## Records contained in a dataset

============================================================

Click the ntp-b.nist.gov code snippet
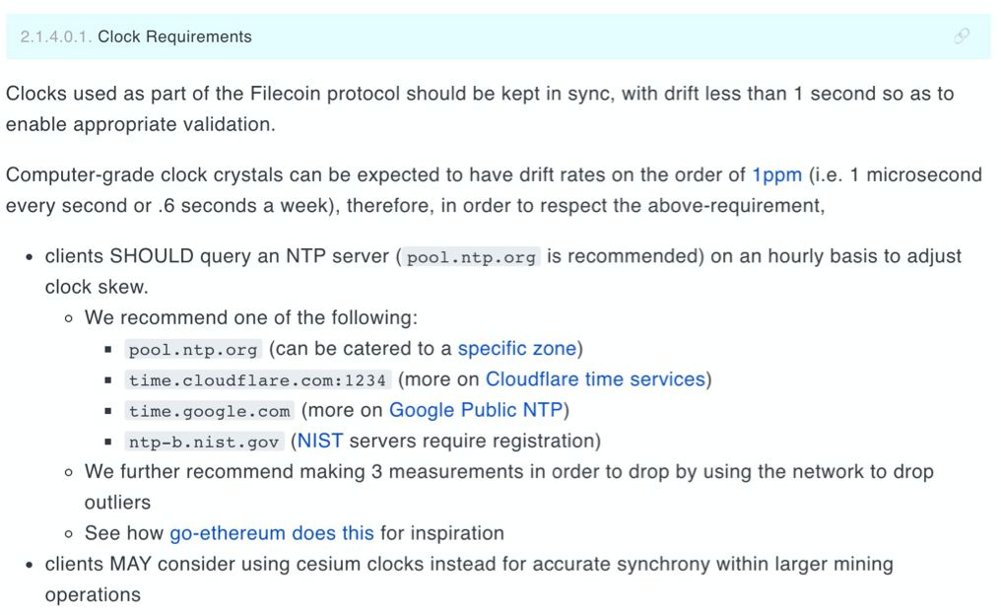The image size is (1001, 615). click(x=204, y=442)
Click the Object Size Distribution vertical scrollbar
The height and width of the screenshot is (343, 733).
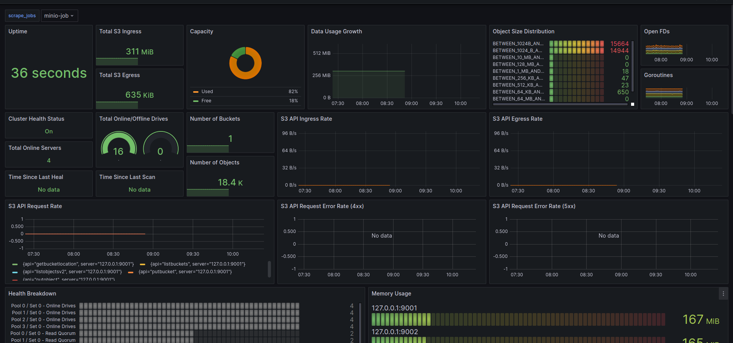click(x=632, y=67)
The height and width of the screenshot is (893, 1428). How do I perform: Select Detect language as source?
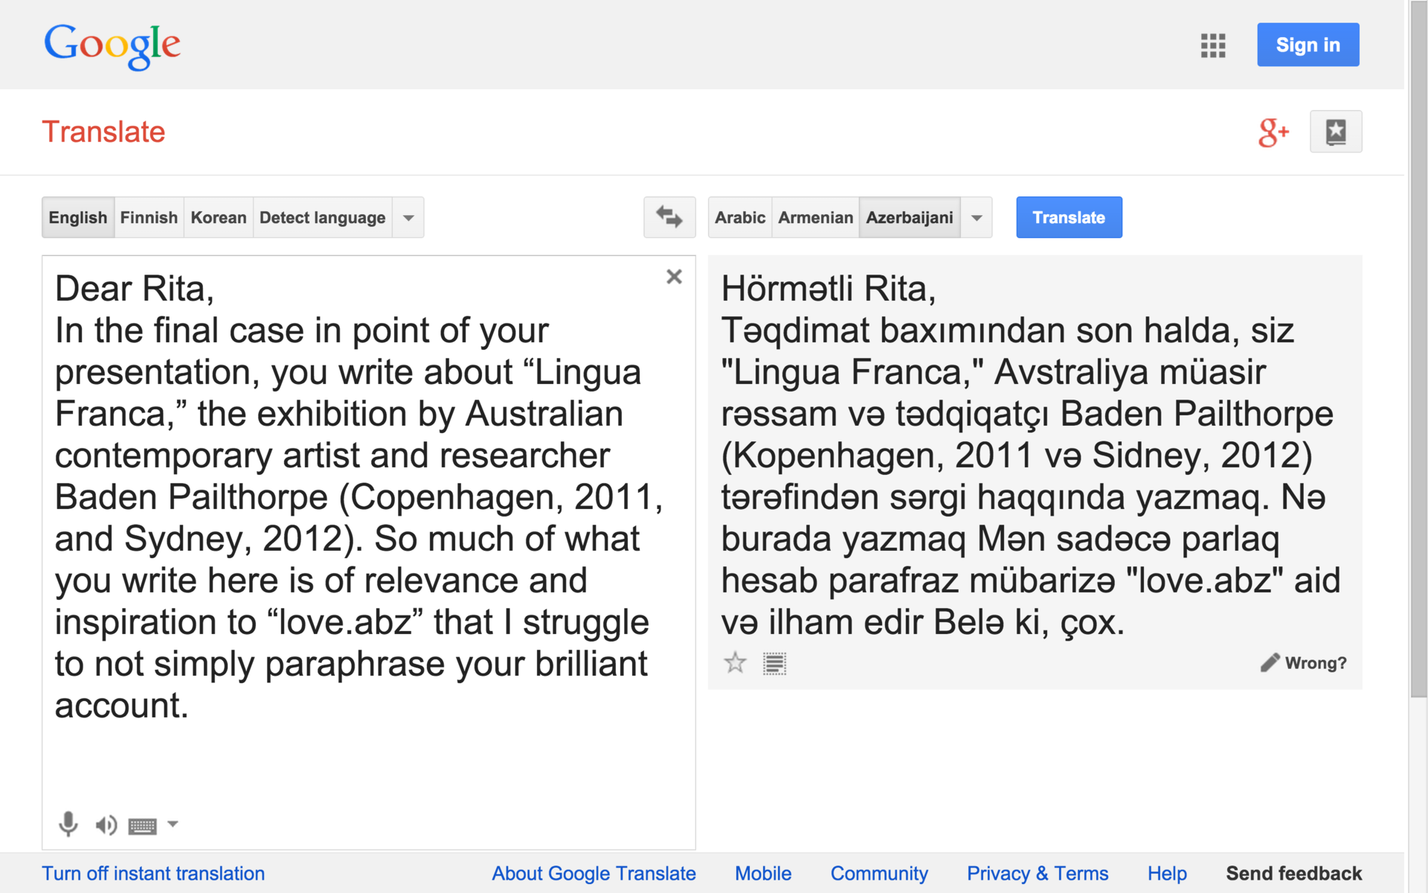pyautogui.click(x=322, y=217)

============================================================

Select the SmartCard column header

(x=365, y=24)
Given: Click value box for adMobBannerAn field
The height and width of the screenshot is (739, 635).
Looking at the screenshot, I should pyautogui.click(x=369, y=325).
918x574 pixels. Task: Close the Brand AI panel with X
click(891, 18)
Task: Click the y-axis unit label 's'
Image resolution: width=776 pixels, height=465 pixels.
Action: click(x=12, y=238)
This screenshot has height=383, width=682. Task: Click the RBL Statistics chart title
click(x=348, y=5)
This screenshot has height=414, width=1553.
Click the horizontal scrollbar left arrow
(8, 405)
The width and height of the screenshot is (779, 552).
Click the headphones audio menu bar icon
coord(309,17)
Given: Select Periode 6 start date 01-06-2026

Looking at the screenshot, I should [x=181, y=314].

============================================================

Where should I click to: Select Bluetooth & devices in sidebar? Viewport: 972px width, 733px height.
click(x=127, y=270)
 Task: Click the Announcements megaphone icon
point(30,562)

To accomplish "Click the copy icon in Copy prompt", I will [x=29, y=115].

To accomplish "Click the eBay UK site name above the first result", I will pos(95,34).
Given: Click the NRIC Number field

============================================================

## YOUR OBJECTIVE
Look above for the line holding "Where should I" and the line holding "Given: Click the NRIC Number field", then output exactly those two lines and every line between them, nothing more.

## ANSWER BOX
Where should I click to: Select Bluetooth & devices in sidebar? Viewport: 972px width, 733px height.
click(x=127, y=270)
 Task: Click the Announcements megaphone icon
point(30,562)

To accomplish "Click the copy icon in Copy prompt", I will [x=29, y=115].

To accomplish "Click the eBay UK site name above the first result", I will pos(95,34).
Given: Click the NRIC Number field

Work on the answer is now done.